This weekend’s festivities having been accomplished with all due splendor and levity, the oak trees that line New Orleans’ august St. Charles Avenue have assumed an appearance of bosky coruscation, their robust gravity lightened by a fresh load of Mardi Gras beads. The parade route has been visited by a full complement of Greek entities over the past few weeks: The Krewe of Bacchus and its attending revelries rolled through Sunday; Proteus and Orpheus delighted crowds with a metamorphic array of color and sound yesterday.
Today in New Orleans, the brisk dawn’s quiet slowly yields to cool air and laughter as families and friends establish camps along sidewalks and neutral grounds (the New Orleanian term for a meridian). Of course, true devotees arrived Friday evening to claim their territories, pitching small pavilions and readying their grills and ice chests. Before the parades begin this morning, people will stroll the streets of Uptown, delighting in the costumes of their neighbors and encountering myriad acquaintances.
The Krewe of Rex, the king of carnival, begins its Uptown circuit at 10 a.m. The main attractions, as at any parade, are the floats, the lavishly decorated, typically two-layered vehicles for the splendidly costumed riders who hurl beads, stuffed animals and doubloons to ecstatic crowds. As each float nears, the contest for booty intensifies. Pedestrians push as close to the riders as possible, and children mount their fathers’ shoulders, seeking favor of those riders on the lower level, while those further back in the crowd wave frantically and climb ladders to secure the attention of those on the float’s upper deck. Between floats, food and drink are passed around freely as marching bands from local high schools maintain the festive rhythm.

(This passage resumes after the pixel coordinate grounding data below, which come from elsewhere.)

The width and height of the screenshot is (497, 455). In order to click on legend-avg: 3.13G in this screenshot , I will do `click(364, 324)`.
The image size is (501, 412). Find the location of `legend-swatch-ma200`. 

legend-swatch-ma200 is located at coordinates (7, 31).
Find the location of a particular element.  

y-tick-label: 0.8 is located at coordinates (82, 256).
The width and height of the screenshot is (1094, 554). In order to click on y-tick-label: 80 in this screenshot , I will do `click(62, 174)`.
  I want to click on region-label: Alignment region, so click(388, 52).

I aim, in this brief and inadequate sketch of a typical New Orleanian Mardi Gras, not only to share my love for this venerable tradition, but also to dispel the Bourbon Street Myth, that narrow-sighted view of Mardi Gras as a Bacchic ritual attended by the most depraved manner of lascivious debauchery. True, a few blocks of Bourbon Street play host to particularly fervent carousing during this season. Yet the bars are open every night of the year. Only during Mardi Gras can an entire city come together in one of the largest free parties in the world, putting aside racial and social differences to raise a chorus of “Throw me something, mister!”

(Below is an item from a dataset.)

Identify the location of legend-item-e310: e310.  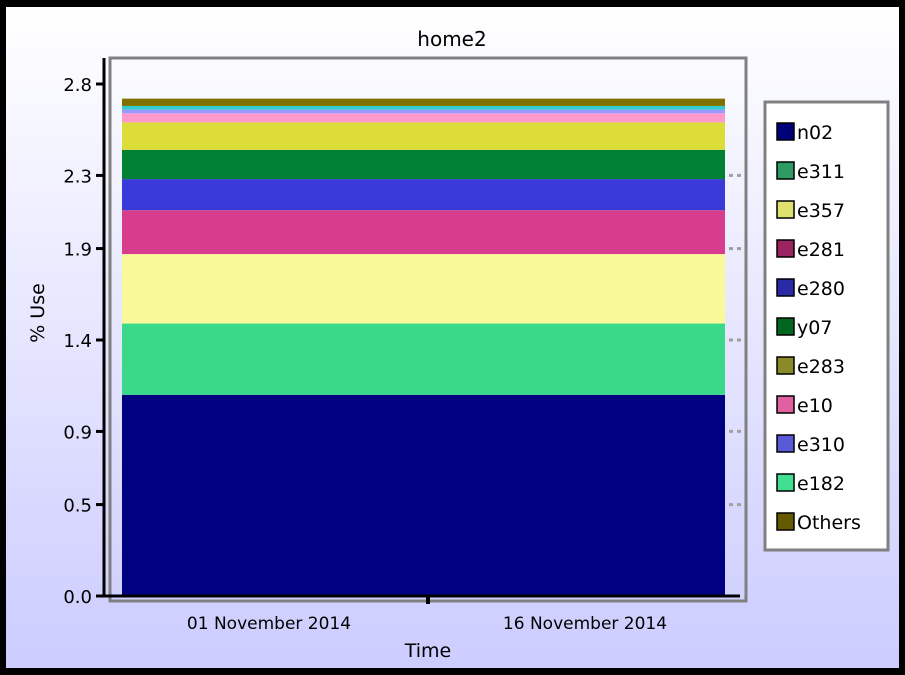
(810, 445).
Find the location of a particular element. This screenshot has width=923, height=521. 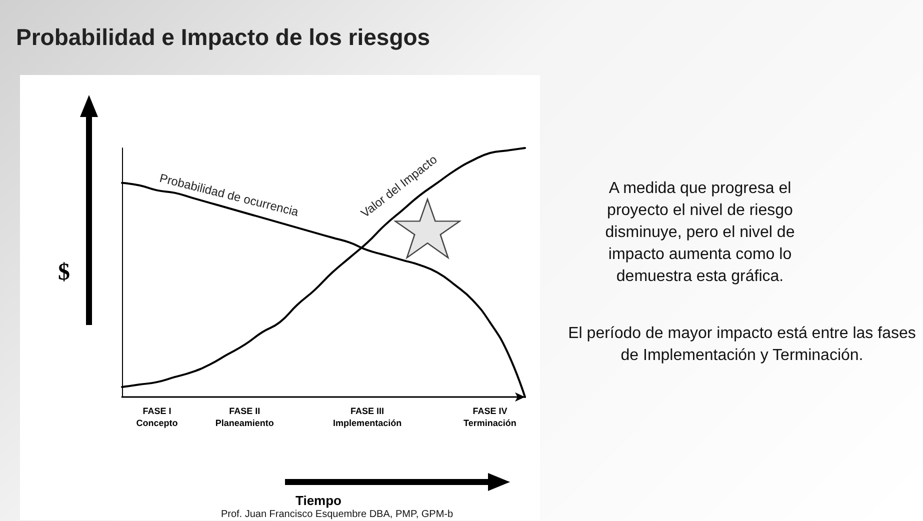

x-tick-label: FASE III Implementación is located at coordinates (368, 417).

Of course, these various events serve first and foremost to mark the arrival of Lent, to offer a valediction to those carnal pleasures which we eschew during that somber season. Mardi Gras is rightly a day for celebration, a day on which, as Richard Wilbur would have it, love calls us to the things of this world. Mardi Gras affirms the goodness of our embodiment, fortifies us for the trials of Lent, and foreshadows the joy of Easter, wherein Christ, having through love embraced humanity, invites us through love to embrace divinity.